There is now a competition on between Jeff, David and Ashley on who can take the best photos. This beautiful one of the Scabiosa with a bee visiting it was taken by Ashley.
I love Scabiosa as it blooms prolifically for about 9 or 10 months of the year if it gets enough sunshine. For that time we not only have beautiful flowers but also have the joy of watching the butterflies and insects that are attracted to the flowers.
Remember to remove the dead flowers to encourage more flowers.
One of the Aloes that bloom late in the season is Aloe striata (Coral Aloe (E); Bloualwyn).
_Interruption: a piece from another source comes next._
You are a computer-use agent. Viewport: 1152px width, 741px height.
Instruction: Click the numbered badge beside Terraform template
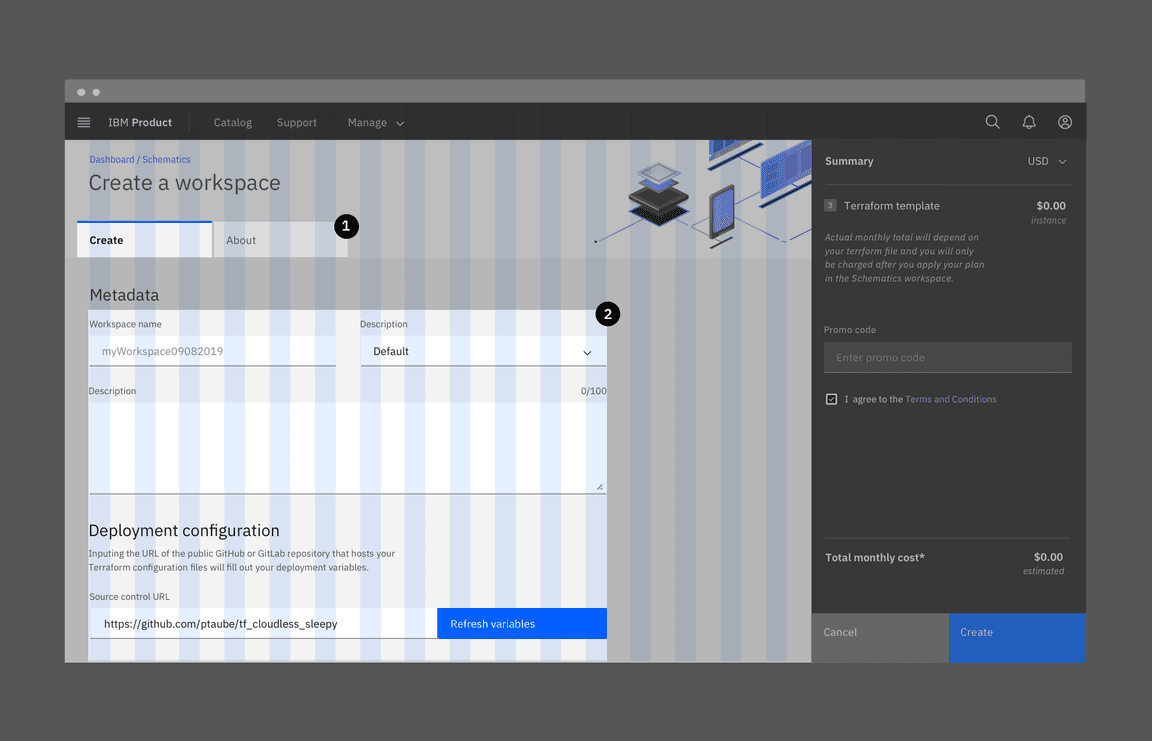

This beautiful Aloe is not the easiest to propagate so we never have masses in stock.
It is a beautiful addition to any garden with its blue grey leaves and beautiful coral coloured flowers.
I would like to say a big 'Thank You' for continuing to visit us during the petrol strike.
I was quite worried about the business, but I needn’t have worried and just relied on you, my loyal, and much appreciated clients.
I felt that I had to share the picture of the lovely view I have from my office.
Before I changed the nursery this view was blocked off.
I was delighted to be able to see this beautiful Aloe Marlothii (Mountain Aloe).
When it started blooming I was even more pleased as the flowers were yellow.
I have since found another two yellow flowered forms on the farm – exciting!
Enjoy the warmer weather, your plants starting to shoot and the birds singing in your garden – Life is truly beautiful.